Ever dreamt of becoming a falconer? What would it be like to have such a beautiful creature land on your arm? I'm not quite ready for a two year apprenticeship with an already licensed falconer so I will observe from afar. The thought reminded me of one of my favorite poems that really has nothing to do with falconering but references it.
Meanwhile my thoughts are with the families of the tornado victims and on the lovely little man who recently escaped his mother's tummy over here. The convergence of these two events is an extraordinariy overlap of dichotic elements.

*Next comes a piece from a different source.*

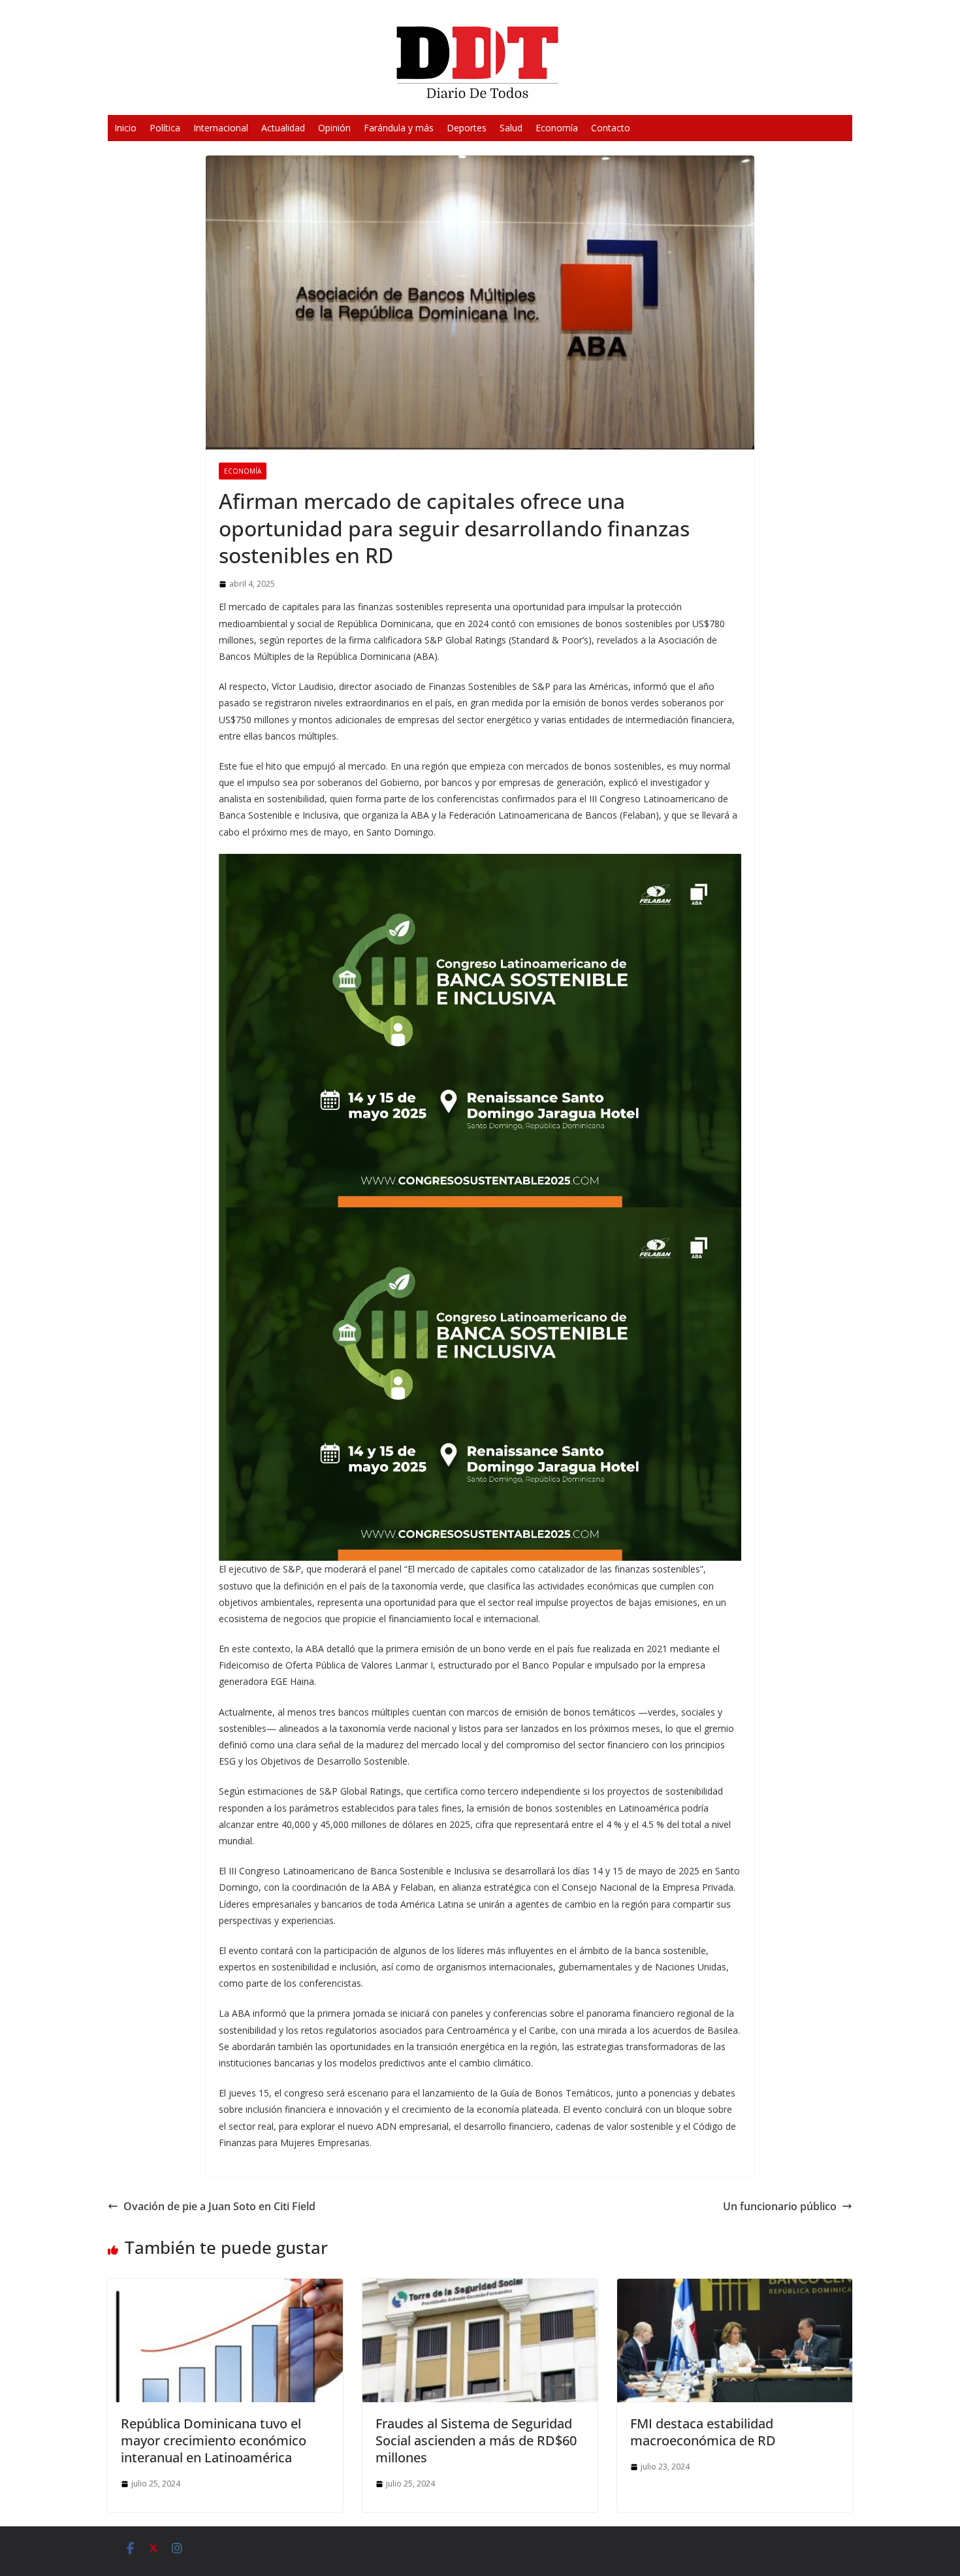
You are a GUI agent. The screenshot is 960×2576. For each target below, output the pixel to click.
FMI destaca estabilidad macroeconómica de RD (703, 2432)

Turning and turning in the widening gyre
The falcon cannot hear the falconer;
Things fall apart; the centre cannot hold;
Mere anarchy is loosed upon the world,
The blood-dimmed tide is loosed, and everywhere
The ceremony of innocence is drowned;
The best lack all conviction, while the worst
Are full of passionate intensity.
Surely some revelation is at hand;
Surely the Second Coming is at hand.
The Second Coming! Hardly are those words out
When a vast image out of Spiritus Mundi
Troubles my sight: a waste of desert sand;
A shape with lion body and the head of a man,
A gaze blank and pitiless as the sun,
Is moving its slow thighs, while all about it
Wind shadows of the indignant desert birds.
The darkness drops again but now I know
That twenty centuries of stony sleep
Were vexed to nightmare by a rocking cradle,
And what rough beast, its hour come round at last,
Slouches towards Bethlehem to be born?
William Butler Yeats (1865-1939)
The lovely little man is glad you are back to blogging.